* _Text segment_:
I almost didn’t walk this morning. I thought about rearranging our schedule so that I could get a ride – if we weren’t still in level 2, Diogo could have taken the kids to preschool early for a play in the playground, dropping me off on the way. But I love the walk – it wakes me up and warms me up, and I listen to my podcasts on the way. So I put my jacket on, stuffed a spare pair of socks in my bag, and headed out.

And it was fine. In fact, it was really nice. The birds were singing, the kōwhai were blooming. I got a bit damp around my toes and the bottom of my jacket, but otherwise it was more or less like any other walk on a cold morning. 

At some point, I’d started thinking of rain as some sort of insurmountable obstacle –  like having damp socks or wet hair would be a day-ruining cataclysm, an enduring misery to be avoided at all costs. It turns out, rain is just a bit wet. Who knew?

As a teenager, I had to walk from the train to school and back. I didn’t have a car until I was 25, and then promptly moved to Canada where I went straight back to catching public transport everywhere. When I came home, for one reason or another, I mostly didn’t have a car until Diogo moved in with me, bringing his car with him. Then we had a baby and acquired a second car, to “make life easier”.

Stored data
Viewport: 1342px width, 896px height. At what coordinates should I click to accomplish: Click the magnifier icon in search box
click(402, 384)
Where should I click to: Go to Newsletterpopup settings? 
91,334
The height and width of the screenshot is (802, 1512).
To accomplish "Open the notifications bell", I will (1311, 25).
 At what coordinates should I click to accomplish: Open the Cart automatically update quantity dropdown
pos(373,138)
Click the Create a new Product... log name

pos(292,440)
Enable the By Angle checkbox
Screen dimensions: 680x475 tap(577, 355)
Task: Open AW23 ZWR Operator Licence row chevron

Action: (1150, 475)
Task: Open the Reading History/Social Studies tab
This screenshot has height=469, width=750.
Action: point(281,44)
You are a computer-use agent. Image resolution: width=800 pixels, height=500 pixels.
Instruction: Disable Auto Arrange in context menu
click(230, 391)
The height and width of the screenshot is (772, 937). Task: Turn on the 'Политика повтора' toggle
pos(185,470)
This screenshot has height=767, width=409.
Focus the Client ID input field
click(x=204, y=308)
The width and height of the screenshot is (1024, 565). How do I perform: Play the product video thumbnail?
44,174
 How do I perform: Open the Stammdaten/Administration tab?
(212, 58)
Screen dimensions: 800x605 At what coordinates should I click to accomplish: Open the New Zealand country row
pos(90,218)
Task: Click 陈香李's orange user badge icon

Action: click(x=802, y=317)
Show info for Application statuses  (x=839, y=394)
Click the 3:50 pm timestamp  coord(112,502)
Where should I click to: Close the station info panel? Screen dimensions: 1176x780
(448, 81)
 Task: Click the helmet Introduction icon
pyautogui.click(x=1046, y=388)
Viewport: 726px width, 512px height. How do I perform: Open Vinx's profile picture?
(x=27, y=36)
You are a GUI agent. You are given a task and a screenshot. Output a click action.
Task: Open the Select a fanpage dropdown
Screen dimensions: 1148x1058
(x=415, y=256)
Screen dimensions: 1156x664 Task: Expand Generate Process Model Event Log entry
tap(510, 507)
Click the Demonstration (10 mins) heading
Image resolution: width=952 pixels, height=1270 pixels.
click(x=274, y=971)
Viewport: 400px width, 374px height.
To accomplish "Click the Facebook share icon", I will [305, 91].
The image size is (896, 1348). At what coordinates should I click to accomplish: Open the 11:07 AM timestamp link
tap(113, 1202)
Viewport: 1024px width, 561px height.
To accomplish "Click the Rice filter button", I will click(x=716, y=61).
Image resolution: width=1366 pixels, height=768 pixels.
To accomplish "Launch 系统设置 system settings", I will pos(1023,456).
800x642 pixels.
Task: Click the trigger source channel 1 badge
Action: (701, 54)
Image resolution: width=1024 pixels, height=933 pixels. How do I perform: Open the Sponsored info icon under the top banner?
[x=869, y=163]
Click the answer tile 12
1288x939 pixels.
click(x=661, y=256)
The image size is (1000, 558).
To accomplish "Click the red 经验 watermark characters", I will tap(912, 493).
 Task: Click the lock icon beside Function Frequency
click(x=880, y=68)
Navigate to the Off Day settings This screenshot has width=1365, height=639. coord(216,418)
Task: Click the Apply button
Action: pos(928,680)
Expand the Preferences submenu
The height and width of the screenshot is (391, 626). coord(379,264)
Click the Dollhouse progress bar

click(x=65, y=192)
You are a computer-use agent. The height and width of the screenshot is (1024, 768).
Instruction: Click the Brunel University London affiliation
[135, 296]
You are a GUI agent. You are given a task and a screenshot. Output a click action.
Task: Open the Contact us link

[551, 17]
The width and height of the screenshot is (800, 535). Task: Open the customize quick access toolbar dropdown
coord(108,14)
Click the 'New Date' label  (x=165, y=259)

* _What to work on_: Reproduce word for word everything in the post about walking in the rain from "I almost didn’t" down to "wet. Who knew?".

* _Exercise output_:
I almost didn’t walk this morning. I thought about rearranging our schedule so that I could get a ride – if we weren’t still in level 2, Diogo could have taken the kids to preschool early for a play in the playground, dropping me off on the way. But I love the walk – it wakes me up and warms me up, and I listen to my podcasts on the way. So I put my jacket on, stuffed a spare pair of socks in my bag, and headed out.

And it was fine. In fact, it was really nice. The birds were singing, the kōwhai were blooming. I got a bit damp around my toes and the bottom of my jacket, but otherwise it was more or less like any other walk on a cold morning. 

At some point, I’d started thinking of rain as some sort of insurmountable obstacle –  like having damp socks or wet hair would be a day-ruining cataclysm, an enduring misery to be avoided at all costs. It turns out, rain is just a bit wet. Who knew?